- **WORK ITEM**
Please return the lines below verbatim, beginning at the one that has "This screenshot has width=1302, height=712." and stopping after the one that has "Task: Open the Webmail envelope icon", and add no other lines.

#### GIVEN INFORMATION ####

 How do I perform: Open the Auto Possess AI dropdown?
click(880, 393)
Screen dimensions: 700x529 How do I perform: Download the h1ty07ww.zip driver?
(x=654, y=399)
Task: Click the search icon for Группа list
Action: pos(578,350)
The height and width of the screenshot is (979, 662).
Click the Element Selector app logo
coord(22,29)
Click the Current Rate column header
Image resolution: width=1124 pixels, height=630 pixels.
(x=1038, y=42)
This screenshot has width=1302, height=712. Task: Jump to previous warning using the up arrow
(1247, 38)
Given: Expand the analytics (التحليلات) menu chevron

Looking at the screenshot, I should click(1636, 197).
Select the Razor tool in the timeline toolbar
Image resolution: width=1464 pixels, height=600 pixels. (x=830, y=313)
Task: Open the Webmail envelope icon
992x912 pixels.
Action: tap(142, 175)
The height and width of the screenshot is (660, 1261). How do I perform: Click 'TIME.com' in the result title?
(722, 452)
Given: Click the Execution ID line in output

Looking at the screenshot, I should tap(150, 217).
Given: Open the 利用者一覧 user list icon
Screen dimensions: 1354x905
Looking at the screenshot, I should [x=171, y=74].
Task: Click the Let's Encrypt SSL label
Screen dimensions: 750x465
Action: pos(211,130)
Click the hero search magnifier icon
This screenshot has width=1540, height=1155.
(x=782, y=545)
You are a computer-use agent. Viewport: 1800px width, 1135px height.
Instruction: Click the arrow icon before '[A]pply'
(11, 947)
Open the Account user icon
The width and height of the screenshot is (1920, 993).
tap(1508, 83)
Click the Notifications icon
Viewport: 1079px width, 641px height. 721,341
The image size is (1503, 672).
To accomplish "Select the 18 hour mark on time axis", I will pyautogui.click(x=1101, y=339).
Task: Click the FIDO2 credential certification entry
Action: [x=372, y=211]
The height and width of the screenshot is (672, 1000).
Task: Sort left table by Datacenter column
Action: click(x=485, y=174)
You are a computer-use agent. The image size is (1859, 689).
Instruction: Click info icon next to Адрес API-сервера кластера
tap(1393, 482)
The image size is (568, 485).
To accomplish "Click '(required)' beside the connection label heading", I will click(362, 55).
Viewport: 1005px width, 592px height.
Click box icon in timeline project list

####

- **EXERCISE SOLUTION**
This screenshot has width=1302, height=712. Task: Jump to previous warning using the up arrow
(1247, 38)
Given: Expand the analytics (التحليلات) menu chevron

Looking at the screenshot, I should click(1636, 197).
Select the Razor tool in the timeline toolbar
Image resolution: width=1464 pixels, height=600 pixels. (x=830, y=313)
Task: Open the Webmail envelope icon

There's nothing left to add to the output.